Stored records

BEGIN

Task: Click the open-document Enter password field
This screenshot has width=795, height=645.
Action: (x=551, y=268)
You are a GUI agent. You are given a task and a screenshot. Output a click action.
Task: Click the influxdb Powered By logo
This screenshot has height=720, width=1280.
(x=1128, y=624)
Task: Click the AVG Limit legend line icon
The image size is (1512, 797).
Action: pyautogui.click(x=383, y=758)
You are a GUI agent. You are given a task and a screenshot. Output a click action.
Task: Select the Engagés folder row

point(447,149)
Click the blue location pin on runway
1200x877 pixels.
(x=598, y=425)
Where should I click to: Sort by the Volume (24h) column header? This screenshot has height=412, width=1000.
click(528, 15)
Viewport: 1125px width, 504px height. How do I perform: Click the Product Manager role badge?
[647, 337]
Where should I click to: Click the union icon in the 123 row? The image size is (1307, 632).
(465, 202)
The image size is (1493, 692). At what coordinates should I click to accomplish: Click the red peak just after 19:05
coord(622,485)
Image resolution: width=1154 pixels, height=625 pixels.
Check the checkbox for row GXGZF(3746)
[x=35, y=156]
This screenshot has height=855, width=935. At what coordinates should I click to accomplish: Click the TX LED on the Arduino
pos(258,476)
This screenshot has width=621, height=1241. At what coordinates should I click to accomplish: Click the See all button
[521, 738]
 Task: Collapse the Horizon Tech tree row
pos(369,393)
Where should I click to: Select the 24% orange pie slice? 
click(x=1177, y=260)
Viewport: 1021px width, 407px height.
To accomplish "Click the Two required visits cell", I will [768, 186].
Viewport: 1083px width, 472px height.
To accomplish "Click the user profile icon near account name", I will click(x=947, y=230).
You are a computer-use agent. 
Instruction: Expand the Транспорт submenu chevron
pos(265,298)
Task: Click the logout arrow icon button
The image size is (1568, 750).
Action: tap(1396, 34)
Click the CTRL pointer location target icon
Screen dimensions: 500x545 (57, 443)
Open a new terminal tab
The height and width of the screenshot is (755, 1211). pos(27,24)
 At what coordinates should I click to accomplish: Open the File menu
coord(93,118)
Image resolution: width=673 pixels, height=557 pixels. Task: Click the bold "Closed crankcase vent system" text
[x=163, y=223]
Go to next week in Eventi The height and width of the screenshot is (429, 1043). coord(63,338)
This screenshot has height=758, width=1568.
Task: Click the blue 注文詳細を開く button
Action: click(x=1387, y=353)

END

Goal of the exercise. The records above must be retyped in full. Keep each one exactly as it is.

Output.
Task: Click the open-document Enter password field
This screenshot has width=795, height=645.
Action: (x=551, y=268)
You are a GUI agent. You are given a task and a screenshot. Output a click action.
Task: Click the influxdb Powered By logo
This screenshot has height=720, width=1280.
(x=1128, y=624)
Task: Click the AVG Limit legend line icon
The image size is (1512, 797).
Action: pyautogui.click(x=383, y=758)
You are a GUI agent. You are given a task and a screenshot. Output a click action.
Task: Select the Engagés folder row

point(447,149)
Click the blue location pin on runway
1200x877 pixels.
(x=598, y=425)
Where should I click to: Sort by the Volume (24h) column header? This screenshot has height=412, width=1000.
click(528, 15)
Viewport: 1125px width, 504px height. How do I perform: Click the Product Manager role badge?
[647, 337]
Where should I click to: Click the union icon in the 123 row? The image size is (1307, 632).
(465, 202)
The image size is (1493, 692). At what coordinates should I click to accomplish: Click the red peak just after 19:05
coord(622,485)
Image resolution: width=1154 pixels, height=625 pixels.
Check the checkbox for row GXGZF(3746)
[x=35, y=156]
This screenshot has height=855, width=935. At what coordinates should I click to accomplish: Click the TX LED on the Arduino
pos(258,476)
This screenshot has width=621, height=1241. At what coordinates should I click to accomplish: Click the See all button
[521, 738]
 Task: Collapse the Horizon Tech tree row
pos(369,393)
Where should I click to: Select the 24% orange pie slice? 
click(x=1177, y=260)
Viewport: 1021px width, 407px height.
To accomplish "Click the Two required visits cell", I will [768, 186].
Viewport: 1083px width, 472px height.
To accomplish "Click the user profile icon near account name", I will click(x=947, y=230).
You are a computer-use agent. 
Instruction: Expand the Транспорт submenu chevron
pos(265,298)
Task: Click the logout arrow icon button
The image size is (1568, 750).
Action: tap(1396, 34)
Click the CTRL pointer location target icon
Screen dimensions: 500x545 (57, 443)
Open a new terminal tab
The height and width of the screenshot is (755, 1211). pos(27,24)
 At what coordinates should I click to accomplish: Open the File menu
coord(93,118)
Image resolution: width=673 pixels, height=557 pixels. Task: Click the bold "Closed crankcase vent system" text
[x=163, y=223]
Go to next week in Eventi The height and width of the screenshot is (429, 1043). coord(63,338)
This screenshot has height=758, width=1568.
Task: Click the blue 注文詳細を開く button
Action: click(x=1387, y=353)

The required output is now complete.